TITLE: three sisters and the lonely sister

AUTHOR: By wolf steel

DISCLAIMER: I don't own these. If I did things would be very different. So please don't sue!

A/N: I've been thinking about writing this story for a while, but I didn't think it would be this long, lol. And who knows maybe it will get longer but that's up to whoever reads it if you like it or have suggestions just send me a review and I can see what I can do

I was the quiet, non existent one of the family. Four girls, faith summers, the oldest troubled one AKA party girl she was beautiful but in a skanky way, she had shoulder length dark brown hair she usually wore tight pants or high skirts with equally tight tops these sort of out fits looked like her second skin.
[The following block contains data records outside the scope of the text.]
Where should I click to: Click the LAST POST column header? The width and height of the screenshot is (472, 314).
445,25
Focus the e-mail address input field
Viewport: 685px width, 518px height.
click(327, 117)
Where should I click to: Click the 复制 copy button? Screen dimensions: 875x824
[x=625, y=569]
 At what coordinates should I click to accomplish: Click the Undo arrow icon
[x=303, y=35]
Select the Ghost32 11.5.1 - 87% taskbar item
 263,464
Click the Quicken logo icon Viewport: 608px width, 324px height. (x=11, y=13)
Then it's willow summers, the smart, too nice fore her own good, goody goody. But even knowing that, she'll be the most successful one of the family, and then there's me. I'm the blonde that stays in my room and wears baggy clothes and no one talks to me. The loner. Than there's my perfect younger sister cordeila summers. The most popular girl at school that gets whatever she wants when she wants it. She how I stand out? All of my sisters have a talent, weather it's partying, clothes or homework or boys the four most important things a girl revolves around. I can't do any of those. This is the reason I want to crawl up and die. But I guess my room is just is good.
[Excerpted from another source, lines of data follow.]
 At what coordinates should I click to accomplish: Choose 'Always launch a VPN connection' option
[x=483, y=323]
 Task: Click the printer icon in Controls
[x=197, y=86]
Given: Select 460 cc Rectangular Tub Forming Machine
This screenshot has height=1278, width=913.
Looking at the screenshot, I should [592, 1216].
Oh, did I mention that my sisters and I are quadruplets?

All my life I've watched my family do what they want to do but I always wondered when my turn will be?

"Summers!" all of my sisters heads including mine turn to face the teacher. The small male teacher sighed and pointed to me, I nearly groaned how this get any worse?

"See me after class," damn! Question answered. When the bell rings I waited until the class was empty ignoring the glares from my two dark head sisters and a disappointed glance from willow. But I ignored them all and made my way towards the science teacher, MR Star, a small emotionless teacher man was eyeing me with something I haven't seen in a while.

Concern.

"Miss Summers can I see you notes?" like a robot that can't talk I gave him my notes and stared at my ripped sneakers, today I was wearing ripped dark baggy jeans and a thick black hooded. I had my short blond hair put in a messy pony tail. MR Star looked at my notes and put them out of sight then turned back to me.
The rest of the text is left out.